25/05/2026
“En algún rincón olvidado de la Europa oriental, donde el barro se pega a las botas como una segunda pobreza y las ventanas tiemblan bajo el viento de los inviernos interminables, vive Mendel Singer: maestro humilde de Biblia, judío piadoso, hombre gris entre millones de hombres grises. Así comienza Job, una de las novelas más devastadoras y bellas de Joseph Roth, escrita en 1930, cuando el viejo mundo europeo ya empezaba a resquebrajarse bajo el peso de la historia.
Roth no narra con estridencia. Avanza como una plegaria pronunciada en voz baja. Cada frase parece escrita por alguien que ya ha comprendido que el sufrimiento no necesita exageraciones. Y precisamente por eso el golpe emocional es todavía mayor.
Mendel Singer vive según la ley, reza tres veces al día, acepta la pobreza con resignación y cree en un orden divino que da sentido al mundo. Pero el destino —o Dios— comienza a destruirlo lentamente. La enfermedad de su hijo Menuchim introduce en la casa un miedo silencioso que va contaminándolo todo: la comida, las oraciones, el sueño, la esperanza. Las páginas iniciales poseen una fuerza casi bíblica. El lector siente el humo de las velas del sabbat, escucha las cucharas golpeando los platos de sopa, percibe el olor húmedo de las ropas negras y del piso recién fregado.
Roth convierte la miseria cotidiana en materia espiritual. No describe simplemente una familia judía pobre: reconstruye un universo entero condenado a desaparecer. Los shtetl del este europeo, las supersticiones, los rezos, las pequeñas humillaciones económicas, la mezcla de fatalismo y dignidad, aparecen narrados con una melancolía tan precisa que el libro parece escrito desde las ruinas de una civilización ya perdida.
La gran pregunta de Job es la misma que atraviesa el texto bíblico: ¿por qué el sufrimiento cae sobre el hombre justo? Mendel Singer no es un héroe épico ni un rebelde moderno. Es un hombre bueno. Y justamente ahí reside la tragedia. Cuanto más humilde y piadoso es, más incomprensible parece el castigo que recibe.

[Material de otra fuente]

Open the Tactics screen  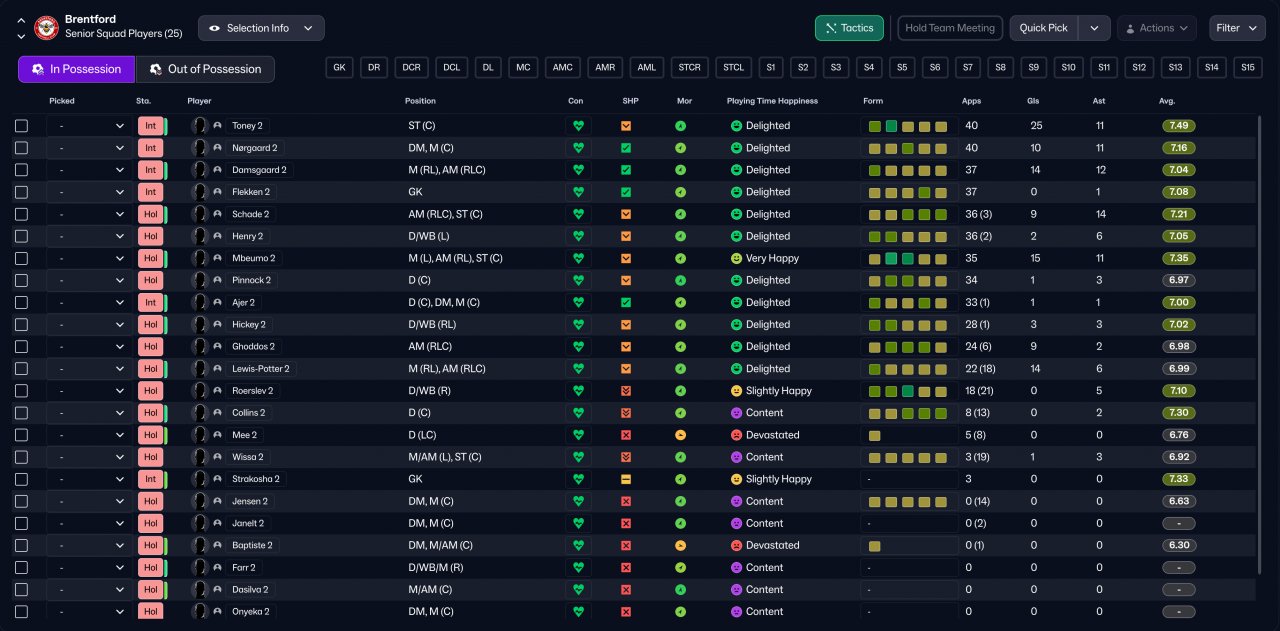click(x=849, y=28)
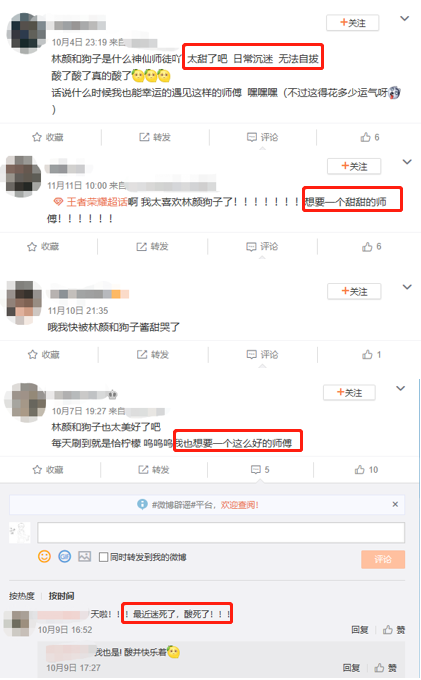Sort comments by 按热度
Image resolution: width=421 pixels, height=680 pixels.
22,596
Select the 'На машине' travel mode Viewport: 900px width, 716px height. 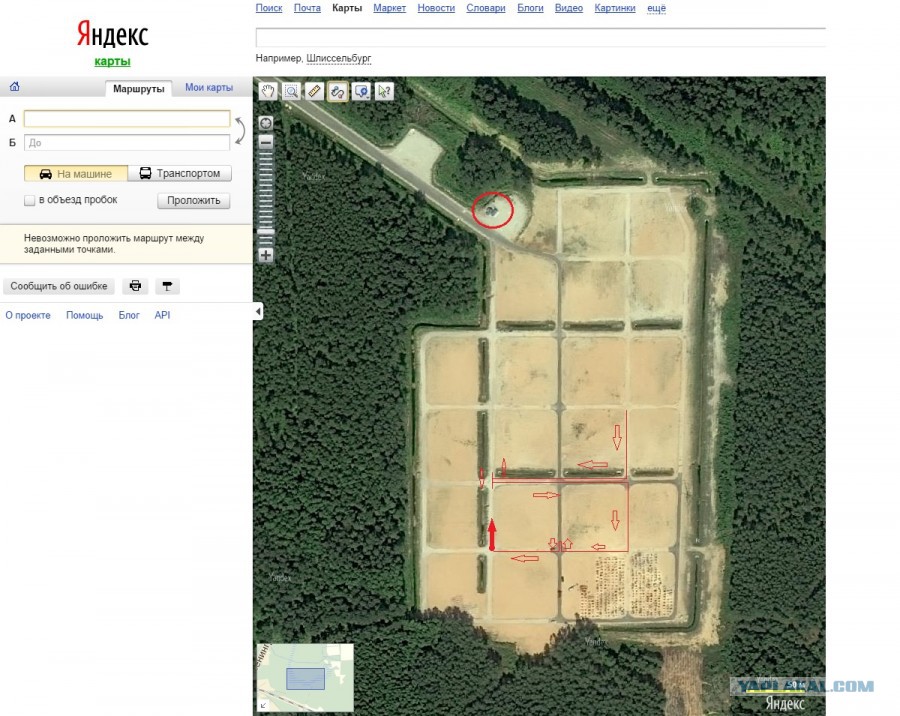76,173
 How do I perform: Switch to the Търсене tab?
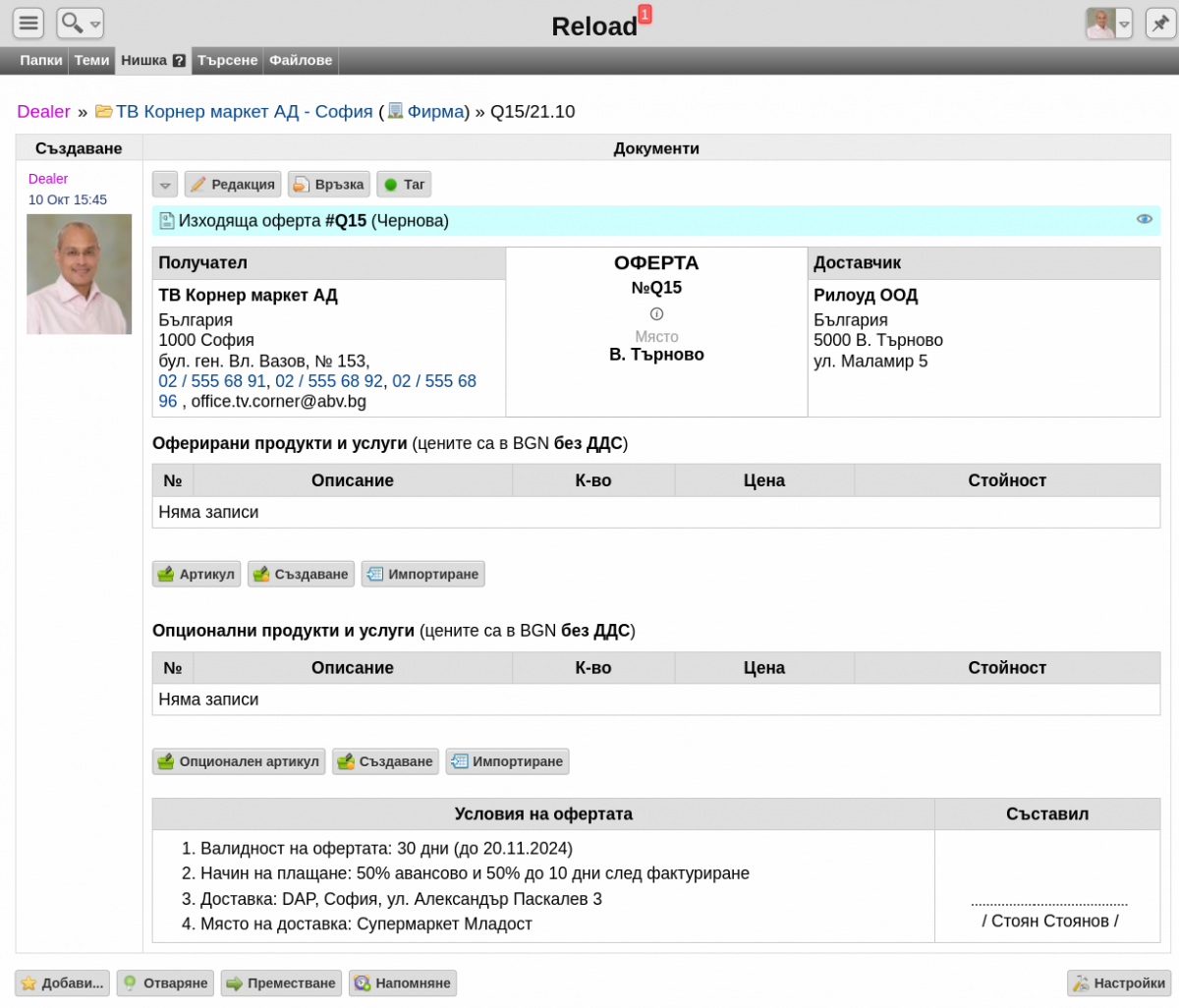227,60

La novela avanza como un lento derrumbe espiritual donde Dios permanece en silencio.
Pero Roth no escribe filosofía abstracta. Escribe vidas. Y lo hace con una compasión extraordinaria. La esposa agotada que pelea contra la pobreza, los hijos que crecen bajo el peso del hambre, el pequeño Menuchim atrapado en su enfermedad, los sueños de emigrar, las ilusiones rotas por la historia: todo posee una humanidad palpable, concreta, profundamente conmovedora.
A medida que la novela avanza, el relato deja atrás el pequeño universo rural judío y se expande hacia el drama de la emigración y el desarraigo moderno. América aparece no como tierra de promesa luminosa, sino como un lugar extraño donde los vínculos tradicionales empiezan a deshacerse. Roth observa la modernidad con ojos de exiliado anticipado: comprende que el progreso también puede destruir almas, familias y memorias.

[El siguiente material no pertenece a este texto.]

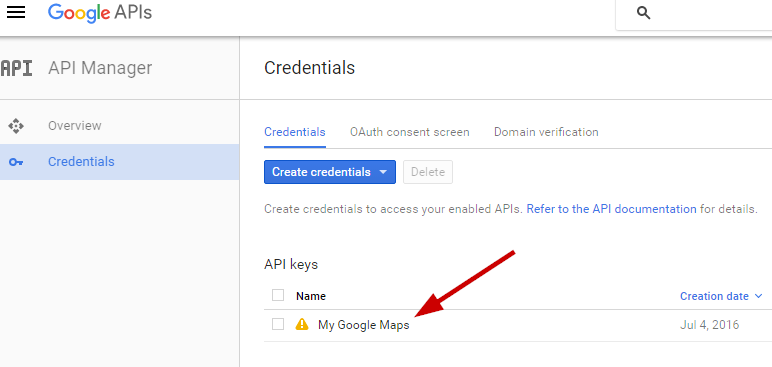Click the API Manager logo icon

16,68
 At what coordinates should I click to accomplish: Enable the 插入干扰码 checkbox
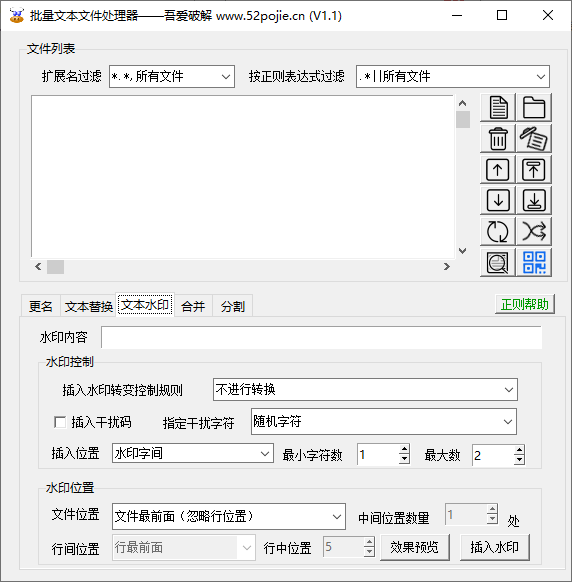click(60, 422)
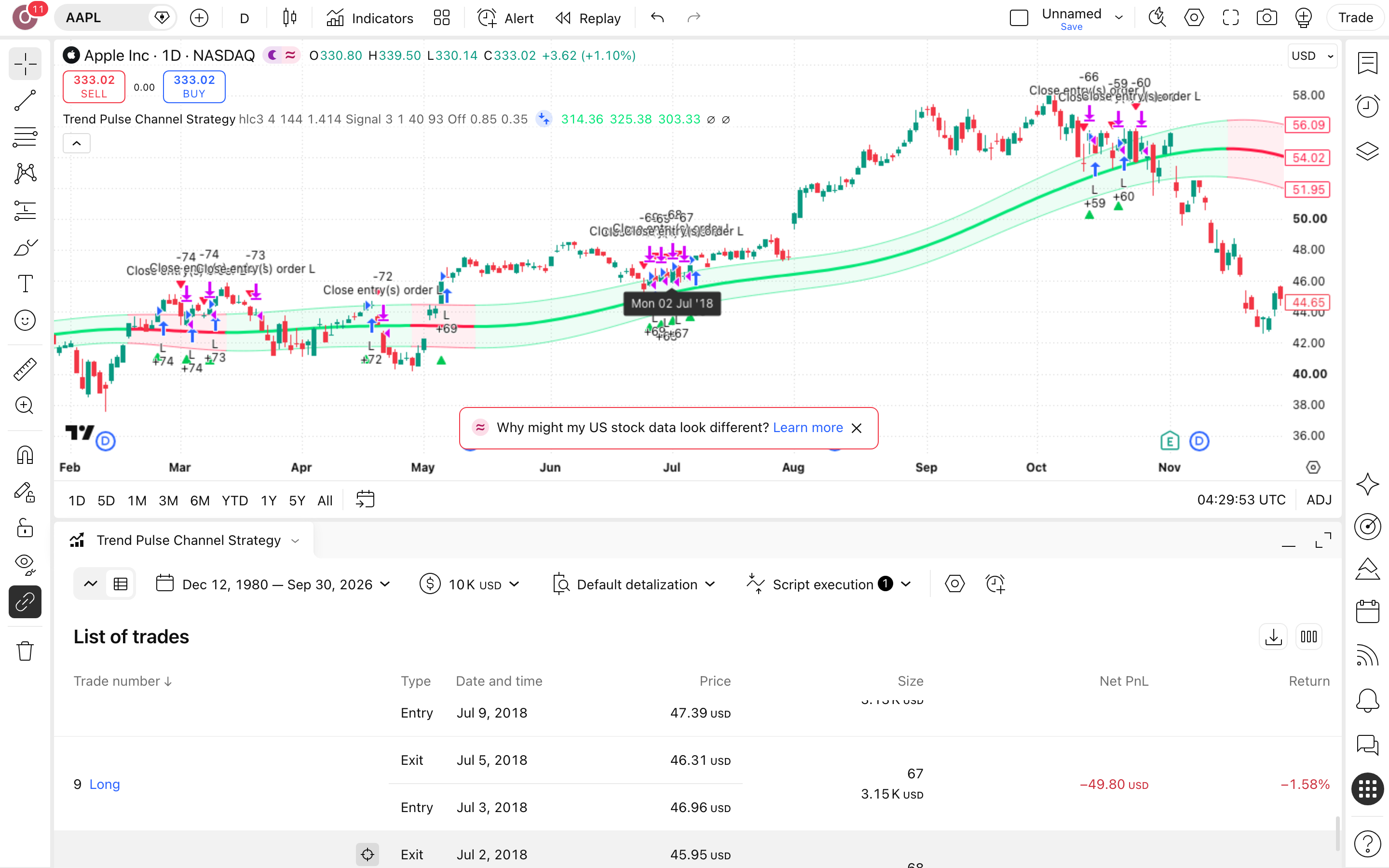The height and width of the screenshot is (868, 1389).
Task: Open the backtest date range dropdown
Action: coord(273,584)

Joseph Roth escribió esta novela mientras Europa caminaba hacia el abismo. Judío nacido en el Imperio Austrohúngaro, periodista brillante, alcohólico legendario y uno de los grandes estilistas de la lengua alemana, Roth fue testigo de la desintegración de un mundo entero. Sus libros están atravesados por la nostalgia de los imperios desaparecidos, la fragilidad humana y la intuición de la catástrofe que se aproximaba. Leerlo hoy produce una sensación extraña: parece escribir desde el borde mismo del derrumbe europeo.
En Job esa sensibilidad alcanza una pureza excepcional. No hay retórica innecesaria. No hay sentimentalismo fácil. Solo una tristeza digna, contenida y profundamente humana. La prosa de Roth posee algo de música litúrgica y algo de lluvia sobre madera vieja. Incluso en los momentos más crueles, mantiene una elegancia serena.

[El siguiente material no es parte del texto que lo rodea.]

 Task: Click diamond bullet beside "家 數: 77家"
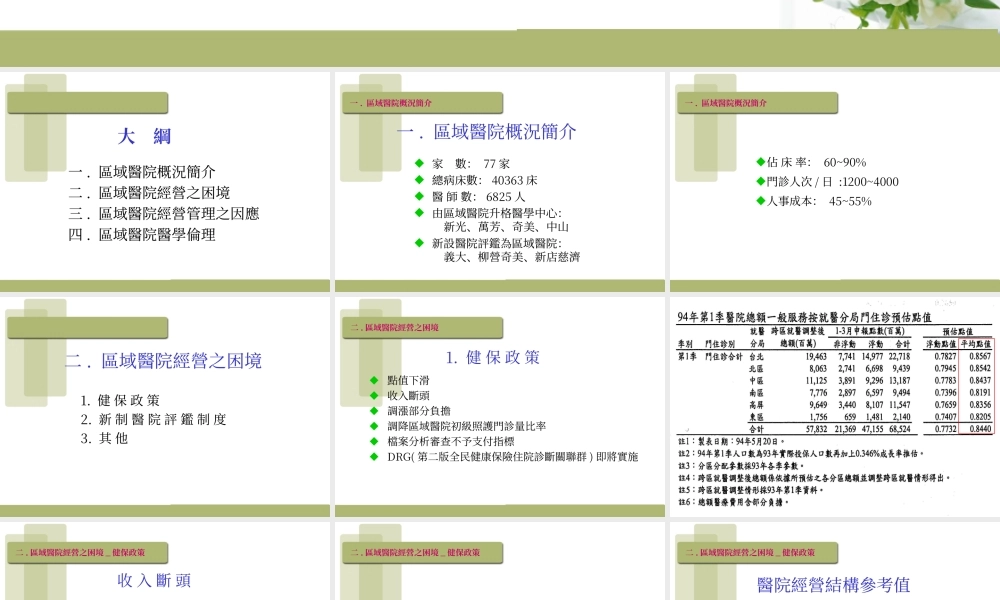pos(419,162)
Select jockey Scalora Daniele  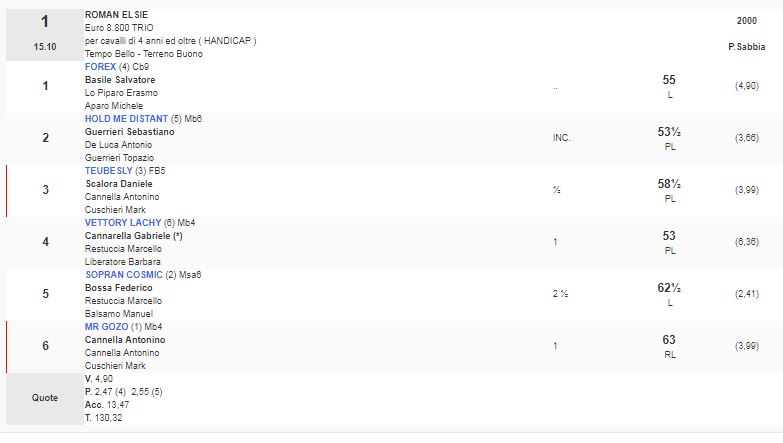[120, 183]
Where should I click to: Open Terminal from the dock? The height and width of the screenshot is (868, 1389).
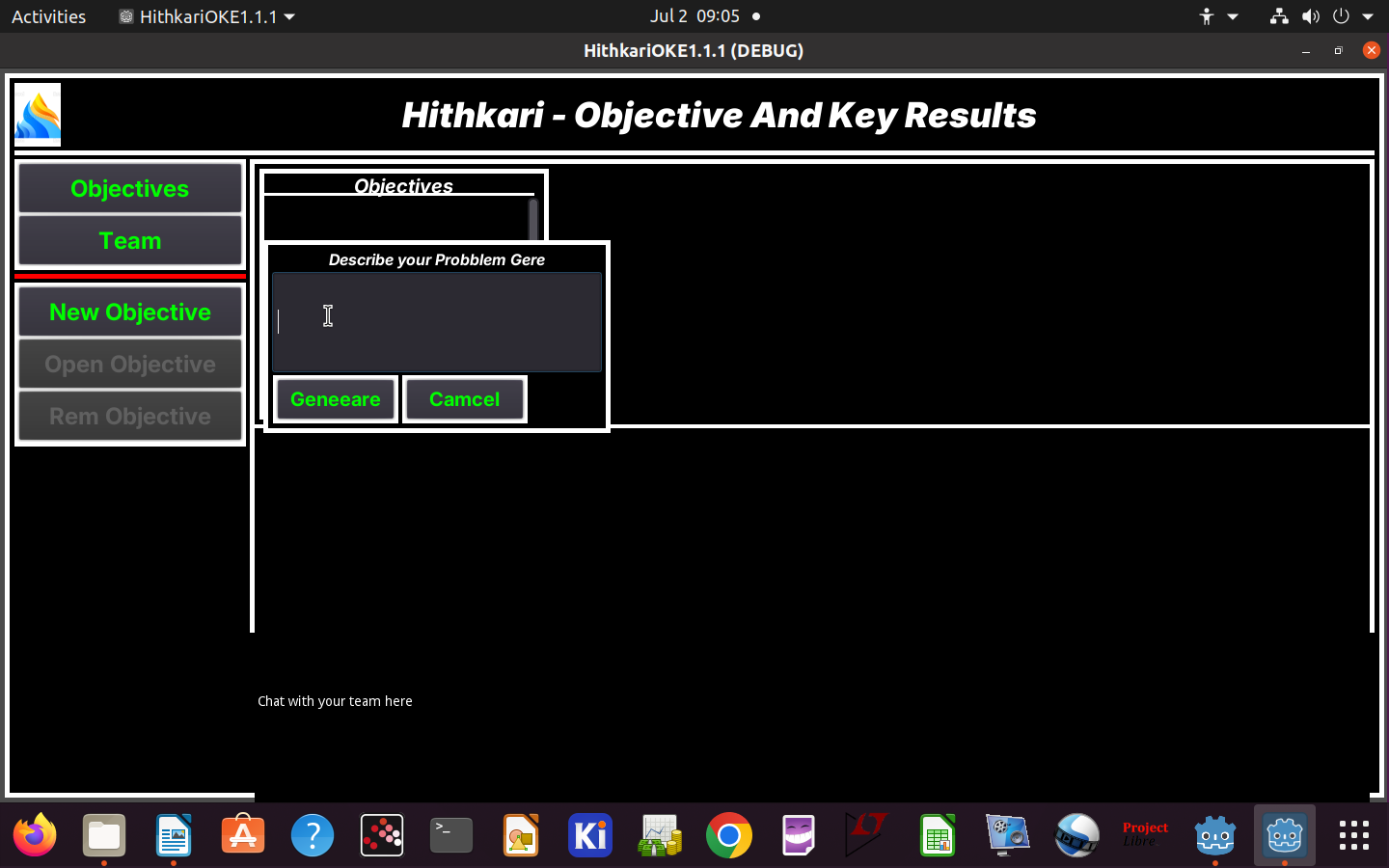[x=451, y=835]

La edición de Ediciones Godot recupera esta obra fundamental con nueva traducción de Daniela Campanelli y un diseño sobrio que acompaña muy bien el tono del libro.
Job no es únicamente una novela sobre judíos pobres de Europa oriental. Es una novela sobre todos aquellos que alguna vez sintieron que el mundo continuaba exigiéndoles fe mientras alrededor todo se desmoronaba. Un libro breve en extensión, pero inmenso en resonancia emocional y espiritual.”